I’m about 5’11, so I can’t say that wearing heels has ever been something I’m that enthusiastic about. When I put on a pair of heels I tend to feel like a structurally unsound skyscraper, liable to fall any minute and take any innocent by-standers down with me. But, when I was slightly younger and slightly more naive I used to force my size 10 feet into dangerously high heels and stumble along to my party destination. It’s not that I enjoyed wearing the heels, but it felt like if I didn’t I would be missing out on something. Friends and I would go shopping, and despite my better judgement I’d succumb to the ‘but they’re so pretty’s and the ‘think about how great your legs will look’, and inevitable end up leaving the store with a ludicrous pair of heels that would raise my head dangerously close to ceilings and door frames…

The question of whether women should or shouldn’t wear heels is something which has burst into view, every online journal contributing their thoughts to the matter. It’s always interesting when issues like this become hot topics. At the beginning of this new media-craze I was enraged. First I was angry about the stories I was hearing. One in particular of a waitress who worked in heels until her feet bled and then was still not allowed to ditch the heels. But after hearing many similar stories of women getting the short end of the stick in terms of footwear, I stopped being mad and started to feel exhausted. How is it that we are still talking about this? Furthermore, how is this even something that needs to be discussed? It’s crazy to think that something as simple as footwear has sparked such an intense debate and brought out some truly horrific stories. How has it gotten to the point where women have so little agency that our choice of shoe creates so much drama? Or I suppose the better question is, how long will it be until women are given full and complete control of their own bodies and lives?

Its issues like this that give us a glimpse of the position women have in society. If you don’t really pay attention you can probably move through life blissfully unaware of the inherent disadvantages of being born a woman. Even if that is the case, issues like this are sure to spark a thought, cause a comparison between the treatment of men and women in our society. Has anyone ever heard of this much fuss over what men wear on their feet to work?

Really what it comes down to is an idea of ownership; of subservience. Women are made to wear heels to fulfil a certain societal image, to maintain an idea of how women should look (as well as how they should act and behave). As Amanda Bynes wisely says in She’s the Man; Heels are a male invention designed to make women’s butts look smaller… and to make it harder for them to run away.” Whether or not women should be made to wear heels to work is not just a question of dress-code, it’s a matter of the treatment of women in our workplace and our society. It’s perfectly possible to wear flat shoes to work and still look professional, men do it every day. There is absolutely no need for a woman to wear high heels to work unless she chooses (or she works in a place with a lot of high shelves or something…)

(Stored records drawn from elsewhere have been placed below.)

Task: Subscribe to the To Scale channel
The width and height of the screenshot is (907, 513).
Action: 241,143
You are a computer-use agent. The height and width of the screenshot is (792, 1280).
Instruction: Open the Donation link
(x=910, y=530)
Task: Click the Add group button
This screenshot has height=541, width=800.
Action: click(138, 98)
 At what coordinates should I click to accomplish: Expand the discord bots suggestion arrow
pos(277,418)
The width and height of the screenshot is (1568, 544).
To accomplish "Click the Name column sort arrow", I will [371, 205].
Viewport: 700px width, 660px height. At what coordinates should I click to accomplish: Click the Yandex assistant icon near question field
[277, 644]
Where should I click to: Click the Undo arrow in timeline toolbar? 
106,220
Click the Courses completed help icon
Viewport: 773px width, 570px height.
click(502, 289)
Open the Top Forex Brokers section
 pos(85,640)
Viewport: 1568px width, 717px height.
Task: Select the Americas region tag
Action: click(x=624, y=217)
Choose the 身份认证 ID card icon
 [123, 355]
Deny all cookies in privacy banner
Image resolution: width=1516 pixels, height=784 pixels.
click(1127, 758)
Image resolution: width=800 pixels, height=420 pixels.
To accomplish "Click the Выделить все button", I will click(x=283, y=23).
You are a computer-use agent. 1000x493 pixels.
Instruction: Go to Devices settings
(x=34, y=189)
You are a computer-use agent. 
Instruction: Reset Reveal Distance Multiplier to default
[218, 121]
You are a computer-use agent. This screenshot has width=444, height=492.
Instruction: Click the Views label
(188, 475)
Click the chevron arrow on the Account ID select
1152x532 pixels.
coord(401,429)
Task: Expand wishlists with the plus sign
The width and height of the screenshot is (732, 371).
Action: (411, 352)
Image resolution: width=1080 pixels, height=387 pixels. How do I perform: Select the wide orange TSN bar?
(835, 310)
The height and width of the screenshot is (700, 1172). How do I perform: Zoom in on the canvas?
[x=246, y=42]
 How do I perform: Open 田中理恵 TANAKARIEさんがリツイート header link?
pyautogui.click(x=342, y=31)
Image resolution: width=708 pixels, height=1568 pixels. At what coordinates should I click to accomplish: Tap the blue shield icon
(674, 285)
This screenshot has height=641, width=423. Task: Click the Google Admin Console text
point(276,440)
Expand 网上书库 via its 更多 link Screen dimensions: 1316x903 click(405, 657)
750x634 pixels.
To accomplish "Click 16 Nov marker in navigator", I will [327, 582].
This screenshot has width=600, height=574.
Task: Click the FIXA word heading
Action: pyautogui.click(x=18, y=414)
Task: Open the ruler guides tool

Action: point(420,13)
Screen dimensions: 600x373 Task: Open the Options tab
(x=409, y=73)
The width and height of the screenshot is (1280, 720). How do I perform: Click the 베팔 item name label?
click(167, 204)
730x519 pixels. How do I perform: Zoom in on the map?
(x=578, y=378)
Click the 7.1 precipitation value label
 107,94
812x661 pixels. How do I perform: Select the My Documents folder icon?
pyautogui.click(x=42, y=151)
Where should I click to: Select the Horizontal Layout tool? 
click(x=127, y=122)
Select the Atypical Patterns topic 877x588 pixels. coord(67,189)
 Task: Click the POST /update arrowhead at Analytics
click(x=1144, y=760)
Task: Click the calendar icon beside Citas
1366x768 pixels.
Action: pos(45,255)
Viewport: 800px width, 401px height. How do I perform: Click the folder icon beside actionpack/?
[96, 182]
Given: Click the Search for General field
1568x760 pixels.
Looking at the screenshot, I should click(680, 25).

When I hear stories like this I can’t help but think how much further we have to go. It’s the little issues, the things that seem completely irrelevant that really highlight the differences between men and women in our society. Even something as simple as picking out shoes for work has a sinister undertone for modern day women. Despite the fact that these issues might sound inconsequential or small to some, it really shows a massive fault in our society, an unfair treatment that is so rooted in our everyday behaviour that we don’t even truly comprehend how messed-up it really is.


  1. 1
    Hollie says:

    Once again, amazing writing Anna!!

  2. 2

    Love the visual of you in high heels coming “dangerously close to ceilings and door frames”. This is a great piece.

  3. 3

    Hey, Anna. This is good. It’s amazing to me that, after all the hell we raised and the marching we did, women are still choosing to torture themselves in this fashion (pun intended) or, what’s worse, their BOSSES are insisting on them wearing these shoes at work. Door frames and ceilings aside, the risks involved even for short people are great – bunions, cramps, blood disorders, falls and NOT BEING ABLE TO RUN AWAY!

    Keep up the great work.

  4. 4
    Fleur Michael says:

    How true and while it is tiresome to have to have this conversation, thank you for raising it in such an engaging way.

  5. 5

    I couldn’t resist commenting. Exceptionally well written!